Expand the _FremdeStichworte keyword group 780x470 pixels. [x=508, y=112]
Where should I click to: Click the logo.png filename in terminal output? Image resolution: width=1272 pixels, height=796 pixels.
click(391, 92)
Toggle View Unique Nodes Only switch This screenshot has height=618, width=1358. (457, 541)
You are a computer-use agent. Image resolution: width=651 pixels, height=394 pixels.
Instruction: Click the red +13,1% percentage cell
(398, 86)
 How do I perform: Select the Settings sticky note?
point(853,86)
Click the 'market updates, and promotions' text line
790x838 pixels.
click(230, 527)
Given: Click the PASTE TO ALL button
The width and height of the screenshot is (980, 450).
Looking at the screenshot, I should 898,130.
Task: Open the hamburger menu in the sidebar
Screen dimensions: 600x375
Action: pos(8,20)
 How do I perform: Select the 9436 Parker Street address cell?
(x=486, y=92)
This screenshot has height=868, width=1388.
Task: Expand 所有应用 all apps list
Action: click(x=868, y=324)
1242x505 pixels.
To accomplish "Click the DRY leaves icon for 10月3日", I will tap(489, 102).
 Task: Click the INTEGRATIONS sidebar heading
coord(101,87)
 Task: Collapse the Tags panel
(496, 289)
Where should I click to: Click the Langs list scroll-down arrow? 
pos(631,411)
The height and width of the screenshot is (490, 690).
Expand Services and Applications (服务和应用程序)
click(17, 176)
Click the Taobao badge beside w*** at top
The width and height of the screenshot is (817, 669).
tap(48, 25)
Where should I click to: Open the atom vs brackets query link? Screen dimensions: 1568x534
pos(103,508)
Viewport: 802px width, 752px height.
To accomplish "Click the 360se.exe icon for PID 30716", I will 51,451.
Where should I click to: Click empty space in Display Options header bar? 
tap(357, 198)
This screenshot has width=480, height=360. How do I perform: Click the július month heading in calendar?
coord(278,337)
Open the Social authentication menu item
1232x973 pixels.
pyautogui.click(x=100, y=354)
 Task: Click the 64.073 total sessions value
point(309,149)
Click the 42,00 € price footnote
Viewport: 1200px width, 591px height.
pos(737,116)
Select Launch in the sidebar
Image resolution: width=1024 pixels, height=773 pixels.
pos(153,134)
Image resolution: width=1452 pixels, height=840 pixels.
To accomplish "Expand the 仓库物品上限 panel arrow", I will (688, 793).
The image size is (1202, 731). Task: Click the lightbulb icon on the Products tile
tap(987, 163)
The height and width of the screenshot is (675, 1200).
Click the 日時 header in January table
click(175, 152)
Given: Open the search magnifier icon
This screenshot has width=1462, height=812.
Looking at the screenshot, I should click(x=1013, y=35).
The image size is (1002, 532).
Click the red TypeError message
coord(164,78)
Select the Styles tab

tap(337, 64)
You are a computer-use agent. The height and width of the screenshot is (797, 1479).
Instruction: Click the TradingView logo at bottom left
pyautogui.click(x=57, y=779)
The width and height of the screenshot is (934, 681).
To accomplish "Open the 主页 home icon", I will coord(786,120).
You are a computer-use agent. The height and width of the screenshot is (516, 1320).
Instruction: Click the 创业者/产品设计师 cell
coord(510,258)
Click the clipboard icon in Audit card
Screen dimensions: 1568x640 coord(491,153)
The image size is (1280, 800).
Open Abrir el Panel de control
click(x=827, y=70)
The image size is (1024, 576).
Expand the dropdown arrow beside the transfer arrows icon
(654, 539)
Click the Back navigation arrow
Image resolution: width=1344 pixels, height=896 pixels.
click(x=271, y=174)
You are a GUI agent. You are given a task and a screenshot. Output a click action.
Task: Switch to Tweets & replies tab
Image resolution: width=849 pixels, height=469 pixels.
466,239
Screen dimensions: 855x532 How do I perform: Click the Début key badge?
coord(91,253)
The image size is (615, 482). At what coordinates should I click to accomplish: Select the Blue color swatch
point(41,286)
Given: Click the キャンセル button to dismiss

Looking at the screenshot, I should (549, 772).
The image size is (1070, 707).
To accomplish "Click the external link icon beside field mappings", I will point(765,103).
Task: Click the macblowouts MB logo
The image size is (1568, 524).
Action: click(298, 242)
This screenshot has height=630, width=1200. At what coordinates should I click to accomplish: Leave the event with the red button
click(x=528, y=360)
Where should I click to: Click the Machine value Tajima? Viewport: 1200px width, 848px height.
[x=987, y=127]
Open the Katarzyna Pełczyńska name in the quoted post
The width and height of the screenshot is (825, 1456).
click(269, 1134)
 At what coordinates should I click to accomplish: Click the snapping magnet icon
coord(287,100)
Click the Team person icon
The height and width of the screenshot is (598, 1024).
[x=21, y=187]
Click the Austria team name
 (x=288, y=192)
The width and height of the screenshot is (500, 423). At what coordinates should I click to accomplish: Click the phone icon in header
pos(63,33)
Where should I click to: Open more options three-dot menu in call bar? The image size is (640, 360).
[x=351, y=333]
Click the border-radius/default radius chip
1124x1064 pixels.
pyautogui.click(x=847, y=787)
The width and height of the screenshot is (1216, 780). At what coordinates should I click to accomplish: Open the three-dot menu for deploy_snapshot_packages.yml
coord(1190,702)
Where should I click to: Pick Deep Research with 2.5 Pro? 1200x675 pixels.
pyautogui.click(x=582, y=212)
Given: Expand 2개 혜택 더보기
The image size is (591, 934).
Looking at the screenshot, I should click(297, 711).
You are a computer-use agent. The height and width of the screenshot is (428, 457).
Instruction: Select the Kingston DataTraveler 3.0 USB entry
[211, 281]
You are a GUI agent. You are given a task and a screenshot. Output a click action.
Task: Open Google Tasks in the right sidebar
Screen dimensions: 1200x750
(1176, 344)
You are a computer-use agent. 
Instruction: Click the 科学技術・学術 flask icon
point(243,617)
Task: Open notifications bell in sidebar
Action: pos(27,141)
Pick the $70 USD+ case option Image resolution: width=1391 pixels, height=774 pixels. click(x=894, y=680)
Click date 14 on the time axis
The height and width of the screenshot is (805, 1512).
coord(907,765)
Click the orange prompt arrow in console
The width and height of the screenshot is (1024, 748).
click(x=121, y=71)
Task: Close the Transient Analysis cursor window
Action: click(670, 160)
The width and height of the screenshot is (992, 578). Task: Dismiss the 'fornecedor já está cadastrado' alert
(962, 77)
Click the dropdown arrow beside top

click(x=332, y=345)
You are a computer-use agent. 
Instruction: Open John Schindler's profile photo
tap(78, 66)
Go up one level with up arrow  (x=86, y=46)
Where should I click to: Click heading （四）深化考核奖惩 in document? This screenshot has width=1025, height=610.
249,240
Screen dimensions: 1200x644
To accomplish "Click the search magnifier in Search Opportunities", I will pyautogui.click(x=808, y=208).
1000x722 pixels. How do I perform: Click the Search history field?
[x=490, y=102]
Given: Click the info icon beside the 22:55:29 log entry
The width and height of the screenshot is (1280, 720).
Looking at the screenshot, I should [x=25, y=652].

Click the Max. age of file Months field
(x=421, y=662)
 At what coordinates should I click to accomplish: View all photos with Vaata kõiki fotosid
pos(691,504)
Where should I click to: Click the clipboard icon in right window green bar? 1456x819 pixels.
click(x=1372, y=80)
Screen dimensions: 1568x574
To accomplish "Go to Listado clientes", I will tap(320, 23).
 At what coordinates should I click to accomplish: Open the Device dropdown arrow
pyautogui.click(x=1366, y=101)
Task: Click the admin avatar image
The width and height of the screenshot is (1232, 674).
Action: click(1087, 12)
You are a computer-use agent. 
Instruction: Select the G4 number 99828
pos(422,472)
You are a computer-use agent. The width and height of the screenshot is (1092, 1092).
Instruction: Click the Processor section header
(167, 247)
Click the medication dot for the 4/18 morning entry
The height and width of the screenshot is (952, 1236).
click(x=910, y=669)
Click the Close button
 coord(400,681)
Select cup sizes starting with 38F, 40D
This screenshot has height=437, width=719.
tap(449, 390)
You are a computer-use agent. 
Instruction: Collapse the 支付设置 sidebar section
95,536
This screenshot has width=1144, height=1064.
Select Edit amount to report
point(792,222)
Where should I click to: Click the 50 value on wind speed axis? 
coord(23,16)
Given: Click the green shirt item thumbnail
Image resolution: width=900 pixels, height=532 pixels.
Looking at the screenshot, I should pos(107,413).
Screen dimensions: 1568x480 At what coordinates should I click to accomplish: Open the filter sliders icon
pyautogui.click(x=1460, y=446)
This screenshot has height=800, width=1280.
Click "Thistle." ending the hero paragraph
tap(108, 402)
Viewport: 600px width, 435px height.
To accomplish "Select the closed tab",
********
What is needed:
Each line that includes the word "magnifier" counts once; report how many such lines the entries have, and nothing else.

Solution to the problem:
2